The State of US Coins and Currency PDF Print E-mail

Financial Services Committee
Subcommittee on Domestic and International Monetary Policy, Trade, and Technology
The State of US Coins and Currency

July 20, 2010

I oppose the Mint's current efforts to gain greater power in determining the composition of circulating coinage. It is unconstitutional to delegate the determination of the metal content of our coinage to the Secretary of the Treasury. Under Article I Section 8 of the Constitution, the Congress is given the power to coin money and regulate the value thereof. It is a shame that Congress has already unconstitutionally delegated its coinage authority to the Treasury Department, but that is no reason to further delegate our power and essentially abdicate Congressional oversight.

Oversight by members of Congress, who have an incentive to listen to their constituents, ensures openness and transparency. Legislation to delegate added authority to the Mint would eliminate that process and delegate it to unelected bureaucrats. The Secretary of the Treasury would be given sole discretion to alter the metal content of coins, or even to create non-metal coins. Given the history of Congressional delegation and subsequent lax oversight on issues as important as the conflict in Iraq, it would be naïve to believe that Congress would exercise any more oversight over an issue as unimportant to most members as the composition of coins.

While I sympathize with the aim of saving taxpayer dollars by reducing the cost of coinage, it is disappointing that our currency has been so greatly devalued as to make this step necessary. At the time of the penny's introduction, it actually had some purchasing power. Based on the price of gold, what one penny would have purchased in 1910 requires 57 cents today.

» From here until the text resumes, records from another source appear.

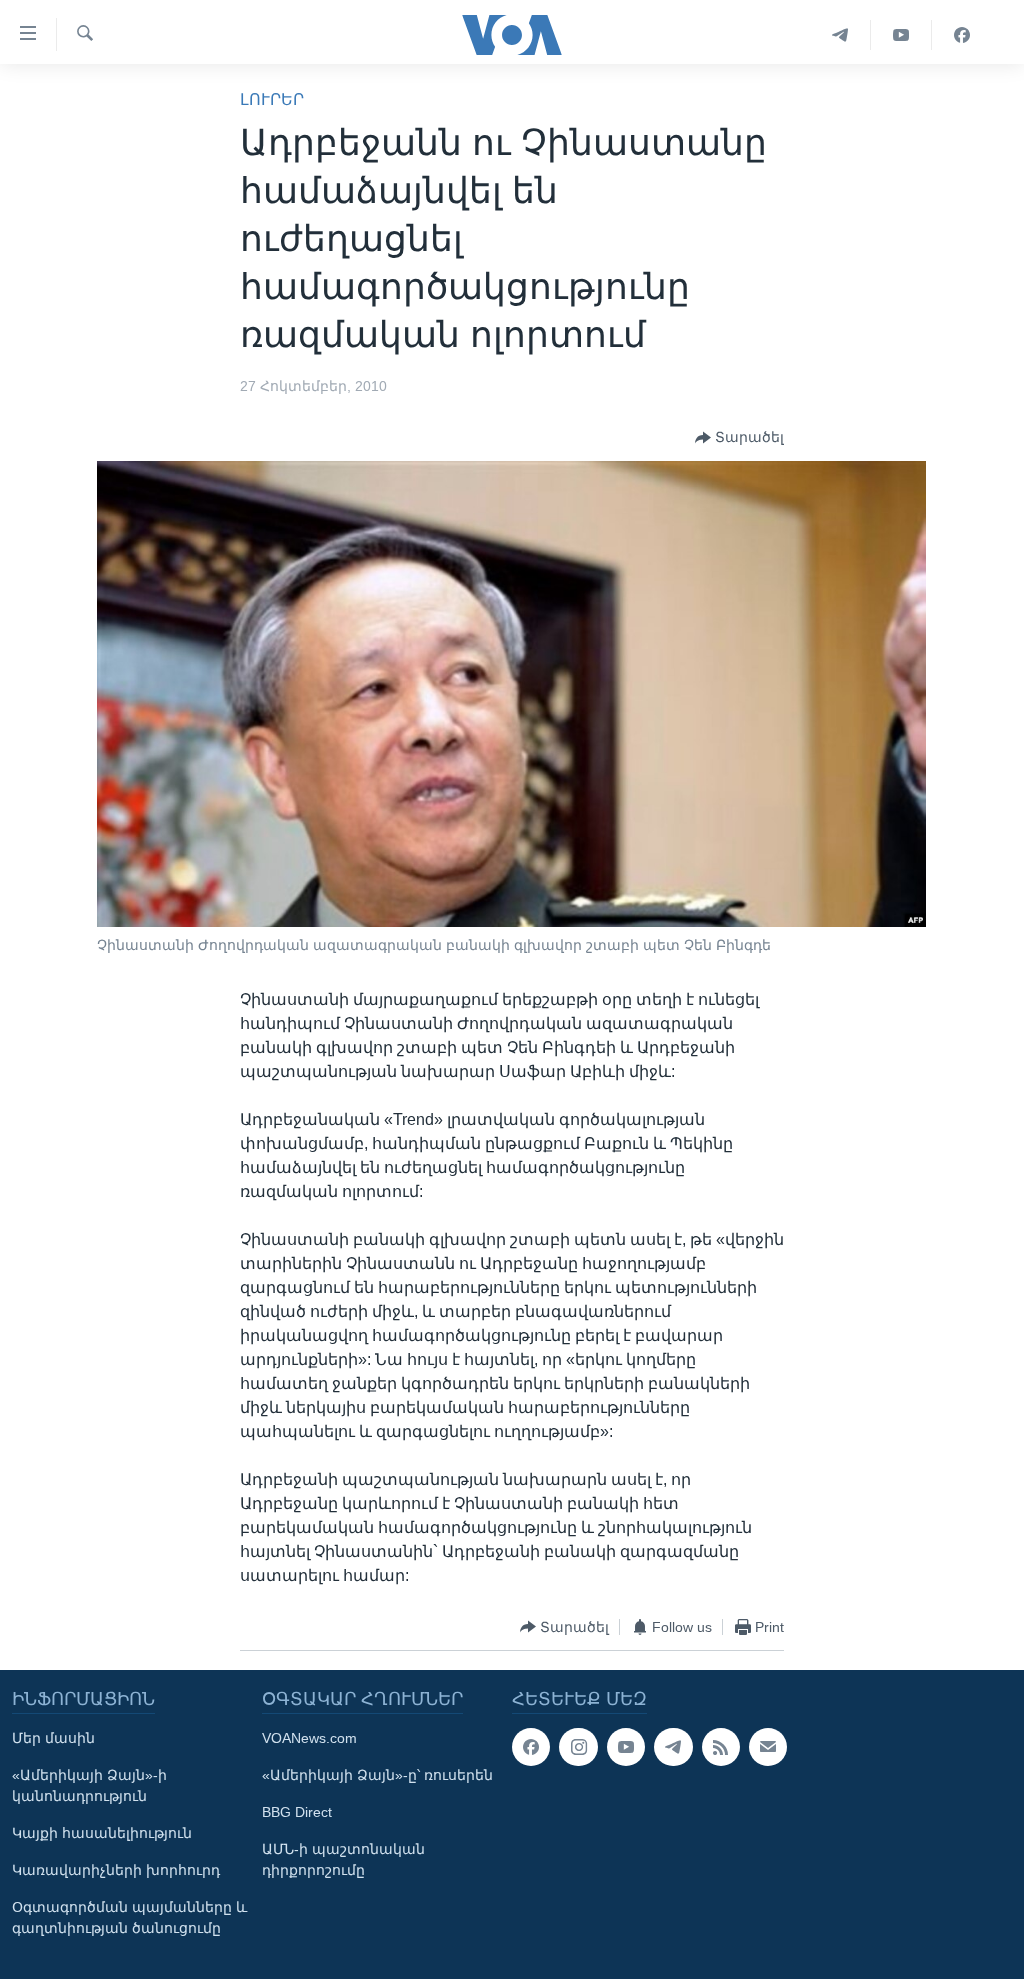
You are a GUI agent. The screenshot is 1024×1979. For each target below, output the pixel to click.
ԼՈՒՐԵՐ (272, 99)
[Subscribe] (768, 1747)
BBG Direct (297, 1812)
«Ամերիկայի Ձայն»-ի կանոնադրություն (89, 1785)
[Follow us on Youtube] (626, 1747)
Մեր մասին (53, 1738)
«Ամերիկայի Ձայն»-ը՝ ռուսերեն (377, 1775)
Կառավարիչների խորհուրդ (116, 1870)
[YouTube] (901, 35)
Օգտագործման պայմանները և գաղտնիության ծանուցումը (129, 1917)
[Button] (739, 438)
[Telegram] (840, 35)
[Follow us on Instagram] (578, 1747)
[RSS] (721, 1747)
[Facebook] (962, 35)
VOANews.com (309, 1738)
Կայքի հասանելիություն (102, 1833)
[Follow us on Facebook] (531, 1747)
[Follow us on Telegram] (673, 1747)
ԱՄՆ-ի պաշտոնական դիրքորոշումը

It is no wonder then that few people nowadays would stoop to pick up any coin smaller than a quarter.

Congress' unconstitutional delegation of monetary policy to the Federal Reserve and its reluctance to exercise oversight in that arena have led to a massive devaluation of the dollar. If we fail to end this devaluation, we will undoubtedly hold future hearings as the metal value of our coins continues to outstrip the face value.

One of the witnesses on our second panel mentions the importance of the Mint's production of bullion coinage, and the danger of counterfeited collector coins that may or may not be minted from silver or gold. It is a shame that instead of protecting the value of the dollar to ensure that precious metal coins could still circulate as money, or enforcing counterfeiting laws to stop the flow of clearly fraudulent coins, the federal government insists on printing trillions of dollars out of thin air, and prosecuting individuals who attempt to create precious metal currencies to compete with the devalued US dollar.

The topics discussed in today's hearing exemplify how far we have fallen, not just since the days of the Founders, but only in the last 75 to 100 years. We could not maintain the gold standard nor the silver standard. We could not maintain the copper standard, and now we cannot even maintain the zinc standard. Paper money inevitably breeds inflation and destroys the value of the currency.